## Short problem:
Swap every "screenshot" for "image" in the lines that open with the one containing "Select the 会社の価値 box" and continue to the end, and give back only those lines with nothing else changed.

## Excerpted data:
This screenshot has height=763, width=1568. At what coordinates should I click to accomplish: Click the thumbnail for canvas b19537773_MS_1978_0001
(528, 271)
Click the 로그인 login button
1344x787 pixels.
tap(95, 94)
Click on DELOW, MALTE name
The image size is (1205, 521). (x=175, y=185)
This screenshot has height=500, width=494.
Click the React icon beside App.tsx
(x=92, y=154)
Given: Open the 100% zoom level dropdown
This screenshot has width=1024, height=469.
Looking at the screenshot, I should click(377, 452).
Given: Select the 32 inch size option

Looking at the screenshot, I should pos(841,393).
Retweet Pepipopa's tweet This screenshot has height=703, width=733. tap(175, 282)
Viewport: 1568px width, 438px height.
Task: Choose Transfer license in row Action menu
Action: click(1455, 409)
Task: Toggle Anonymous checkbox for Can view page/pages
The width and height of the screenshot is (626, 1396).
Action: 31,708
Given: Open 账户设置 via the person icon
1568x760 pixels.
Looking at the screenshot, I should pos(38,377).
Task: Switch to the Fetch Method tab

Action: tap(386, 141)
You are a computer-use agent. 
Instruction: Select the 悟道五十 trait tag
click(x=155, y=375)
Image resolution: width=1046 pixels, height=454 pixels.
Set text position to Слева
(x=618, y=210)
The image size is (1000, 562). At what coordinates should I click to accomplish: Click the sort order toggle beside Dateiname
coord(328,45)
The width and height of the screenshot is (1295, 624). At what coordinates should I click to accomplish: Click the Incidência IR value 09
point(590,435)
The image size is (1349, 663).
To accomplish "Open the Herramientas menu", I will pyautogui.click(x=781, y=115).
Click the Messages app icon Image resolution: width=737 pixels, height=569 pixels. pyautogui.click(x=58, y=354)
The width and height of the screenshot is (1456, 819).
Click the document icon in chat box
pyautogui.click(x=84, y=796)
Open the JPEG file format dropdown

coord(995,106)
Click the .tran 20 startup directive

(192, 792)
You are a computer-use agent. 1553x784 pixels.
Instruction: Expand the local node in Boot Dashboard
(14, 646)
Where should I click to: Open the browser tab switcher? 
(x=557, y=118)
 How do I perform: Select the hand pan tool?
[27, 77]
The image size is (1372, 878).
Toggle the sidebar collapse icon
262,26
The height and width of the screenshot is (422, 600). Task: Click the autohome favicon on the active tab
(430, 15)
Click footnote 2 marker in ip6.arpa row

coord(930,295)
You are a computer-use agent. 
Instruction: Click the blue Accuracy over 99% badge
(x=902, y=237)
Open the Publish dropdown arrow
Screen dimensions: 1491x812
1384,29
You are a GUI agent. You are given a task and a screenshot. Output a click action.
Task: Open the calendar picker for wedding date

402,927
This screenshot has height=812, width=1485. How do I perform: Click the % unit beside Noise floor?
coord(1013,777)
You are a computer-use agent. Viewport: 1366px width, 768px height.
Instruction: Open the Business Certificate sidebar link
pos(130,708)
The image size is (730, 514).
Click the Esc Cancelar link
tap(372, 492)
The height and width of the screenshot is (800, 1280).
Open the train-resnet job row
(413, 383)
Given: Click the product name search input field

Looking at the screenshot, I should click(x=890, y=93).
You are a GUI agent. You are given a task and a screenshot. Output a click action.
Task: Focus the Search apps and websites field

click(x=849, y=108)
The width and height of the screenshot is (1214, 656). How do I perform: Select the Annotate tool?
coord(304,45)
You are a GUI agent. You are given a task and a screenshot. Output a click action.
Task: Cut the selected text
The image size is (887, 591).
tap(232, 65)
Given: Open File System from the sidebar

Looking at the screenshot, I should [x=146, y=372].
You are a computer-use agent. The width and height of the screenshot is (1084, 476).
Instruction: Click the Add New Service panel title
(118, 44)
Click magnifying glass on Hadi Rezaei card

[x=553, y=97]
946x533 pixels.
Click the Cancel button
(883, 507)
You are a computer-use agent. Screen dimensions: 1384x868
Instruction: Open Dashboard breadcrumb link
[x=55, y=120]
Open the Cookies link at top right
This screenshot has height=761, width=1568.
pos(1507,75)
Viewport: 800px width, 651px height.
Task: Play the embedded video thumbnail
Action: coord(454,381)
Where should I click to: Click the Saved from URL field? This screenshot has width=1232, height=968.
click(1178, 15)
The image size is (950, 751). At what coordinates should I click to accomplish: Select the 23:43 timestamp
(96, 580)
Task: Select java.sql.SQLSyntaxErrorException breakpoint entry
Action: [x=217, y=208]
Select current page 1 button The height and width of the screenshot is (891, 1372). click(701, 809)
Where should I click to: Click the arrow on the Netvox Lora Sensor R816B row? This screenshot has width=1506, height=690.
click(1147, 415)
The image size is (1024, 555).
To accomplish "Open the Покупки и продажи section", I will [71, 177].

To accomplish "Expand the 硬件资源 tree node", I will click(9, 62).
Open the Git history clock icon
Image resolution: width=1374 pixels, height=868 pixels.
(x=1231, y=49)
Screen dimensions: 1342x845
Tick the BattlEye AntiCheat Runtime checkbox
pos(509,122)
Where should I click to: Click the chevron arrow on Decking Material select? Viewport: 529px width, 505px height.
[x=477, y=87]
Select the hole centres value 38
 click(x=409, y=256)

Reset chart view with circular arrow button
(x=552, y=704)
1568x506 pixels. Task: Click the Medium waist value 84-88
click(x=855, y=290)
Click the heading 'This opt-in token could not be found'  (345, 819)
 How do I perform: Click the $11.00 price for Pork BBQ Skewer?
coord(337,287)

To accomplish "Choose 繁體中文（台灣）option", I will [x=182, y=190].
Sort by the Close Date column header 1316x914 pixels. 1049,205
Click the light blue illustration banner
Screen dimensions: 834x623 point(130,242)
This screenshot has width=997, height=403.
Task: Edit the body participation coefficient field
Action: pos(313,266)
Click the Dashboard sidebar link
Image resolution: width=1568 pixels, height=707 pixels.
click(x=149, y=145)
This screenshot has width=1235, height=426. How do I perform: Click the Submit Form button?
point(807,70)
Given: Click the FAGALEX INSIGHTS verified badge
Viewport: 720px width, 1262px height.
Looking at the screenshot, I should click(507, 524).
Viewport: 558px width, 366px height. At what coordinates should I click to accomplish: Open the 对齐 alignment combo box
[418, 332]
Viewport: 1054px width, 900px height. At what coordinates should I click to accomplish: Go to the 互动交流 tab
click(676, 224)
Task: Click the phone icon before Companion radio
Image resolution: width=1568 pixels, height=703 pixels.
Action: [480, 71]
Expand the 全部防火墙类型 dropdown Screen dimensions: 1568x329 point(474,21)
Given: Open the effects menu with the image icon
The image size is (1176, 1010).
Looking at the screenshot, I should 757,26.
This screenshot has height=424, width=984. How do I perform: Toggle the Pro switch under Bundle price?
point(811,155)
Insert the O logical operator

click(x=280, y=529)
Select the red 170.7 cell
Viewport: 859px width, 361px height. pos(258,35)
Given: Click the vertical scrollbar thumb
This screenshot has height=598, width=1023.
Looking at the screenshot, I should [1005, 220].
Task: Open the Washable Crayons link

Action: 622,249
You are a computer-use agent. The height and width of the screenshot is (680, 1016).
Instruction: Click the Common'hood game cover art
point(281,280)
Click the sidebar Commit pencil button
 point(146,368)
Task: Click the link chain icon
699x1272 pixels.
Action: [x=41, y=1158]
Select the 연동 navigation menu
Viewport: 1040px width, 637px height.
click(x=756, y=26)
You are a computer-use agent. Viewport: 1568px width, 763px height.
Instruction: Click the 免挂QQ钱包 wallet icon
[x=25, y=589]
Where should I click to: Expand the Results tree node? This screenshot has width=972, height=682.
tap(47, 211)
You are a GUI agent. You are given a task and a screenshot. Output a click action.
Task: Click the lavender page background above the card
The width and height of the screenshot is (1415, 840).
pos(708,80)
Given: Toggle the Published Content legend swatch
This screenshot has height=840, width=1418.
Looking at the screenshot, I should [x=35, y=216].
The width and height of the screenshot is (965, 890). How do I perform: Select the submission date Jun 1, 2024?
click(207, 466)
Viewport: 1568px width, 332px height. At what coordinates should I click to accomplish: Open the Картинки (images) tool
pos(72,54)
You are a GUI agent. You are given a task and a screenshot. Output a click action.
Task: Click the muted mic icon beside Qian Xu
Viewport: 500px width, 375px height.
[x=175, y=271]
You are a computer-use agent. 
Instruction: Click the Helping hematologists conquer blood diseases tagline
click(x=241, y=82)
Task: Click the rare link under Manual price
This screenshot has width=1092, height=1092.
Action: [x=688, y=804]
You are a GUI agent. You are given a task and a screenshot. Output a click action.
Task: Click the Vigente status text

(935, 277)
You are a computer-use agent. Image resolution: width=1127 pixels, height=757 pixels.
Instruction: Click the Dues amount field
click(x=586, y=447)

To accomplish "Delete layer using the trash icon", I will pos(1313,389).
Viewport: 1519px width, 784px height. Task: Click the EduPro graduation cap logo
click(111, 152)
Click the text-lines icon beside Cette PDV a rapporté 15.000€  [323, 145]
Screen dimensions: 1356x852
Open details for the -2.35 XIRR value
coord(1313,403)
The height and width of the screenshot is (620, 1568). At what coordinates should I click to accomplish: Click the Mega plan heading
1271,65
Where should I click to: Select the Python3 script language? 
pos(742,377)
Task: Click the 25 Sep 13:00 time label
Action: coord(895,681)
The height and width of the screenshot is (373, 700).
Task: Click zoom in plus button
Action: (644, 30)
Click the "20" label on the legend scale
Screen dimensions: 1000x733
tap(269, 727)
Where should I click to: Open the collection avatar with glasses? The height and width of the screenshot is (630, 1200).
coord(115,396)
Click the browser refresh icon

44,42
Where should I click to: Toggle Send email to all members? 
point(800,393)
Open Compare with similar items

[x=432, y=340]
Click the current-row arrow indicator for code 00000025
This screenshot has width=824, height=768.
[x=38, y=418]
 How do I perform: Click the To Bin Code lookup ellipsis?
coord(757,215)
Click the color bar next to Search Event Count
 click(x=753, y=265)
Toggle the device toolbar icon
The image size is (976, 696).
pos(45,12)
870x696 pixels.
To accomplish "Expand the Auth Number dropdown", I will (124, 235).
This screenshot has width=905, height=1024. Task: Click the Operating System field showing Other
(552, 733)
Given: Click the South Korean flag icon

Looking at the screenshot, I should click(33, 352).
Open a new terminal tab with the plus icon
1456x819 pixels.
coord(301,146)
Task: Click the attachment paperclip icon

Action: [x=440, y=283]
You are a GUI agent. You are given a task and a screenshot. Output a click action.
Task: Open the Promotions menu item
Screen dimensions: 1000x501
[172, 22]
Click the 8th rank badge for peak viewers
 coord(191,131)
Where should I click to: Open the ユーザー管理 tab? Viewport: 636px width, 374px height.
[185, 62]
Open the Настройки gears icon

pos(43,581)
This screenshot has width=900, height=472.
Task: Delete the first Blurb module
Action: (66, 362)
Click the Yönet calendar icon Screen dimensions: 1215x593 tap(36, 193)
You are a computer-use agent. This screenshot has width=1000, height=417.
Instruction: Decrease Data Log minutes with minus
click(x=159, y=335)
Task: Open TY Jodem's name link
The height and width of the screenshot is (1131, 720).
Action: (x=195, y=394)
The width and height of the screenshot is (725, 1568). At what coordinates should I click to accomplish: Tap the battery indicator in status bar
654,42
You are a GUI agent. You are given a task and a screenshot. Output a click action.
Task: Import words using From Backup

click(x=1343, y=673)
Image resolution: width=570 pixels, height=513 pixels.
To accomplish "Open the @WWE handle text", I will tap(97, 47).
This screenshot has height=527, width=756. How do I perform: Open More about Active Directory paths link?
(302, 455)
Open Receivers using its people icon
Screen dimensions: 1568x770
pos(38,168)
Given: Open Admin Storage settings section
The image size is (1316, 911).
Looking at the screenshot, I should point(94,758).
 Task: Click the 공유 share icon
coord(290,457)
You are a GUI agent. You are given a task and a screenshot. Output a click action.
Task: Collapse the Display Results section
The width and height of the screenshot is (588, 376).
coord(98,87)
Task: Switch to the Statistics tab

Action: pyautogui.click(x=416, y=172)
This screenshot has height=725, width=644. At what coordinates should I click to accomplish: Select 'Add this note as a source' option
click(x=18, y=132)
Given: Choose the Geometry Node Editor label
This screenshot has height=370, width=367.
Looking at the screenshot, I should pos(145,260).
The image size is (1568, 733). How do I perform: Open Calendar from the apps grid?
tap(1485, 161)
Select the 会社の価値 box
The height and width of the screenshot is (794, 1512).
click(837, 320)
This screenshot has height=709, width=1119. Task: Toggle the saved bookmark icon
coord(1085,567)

## Reply to the task:
Select the 会社の価値 box
The height and width of the image is (794, 1512).
click(837, 320)
This image has height=709, width=1119. Task: Toggle the saved bookmark icon
coord(1085,567)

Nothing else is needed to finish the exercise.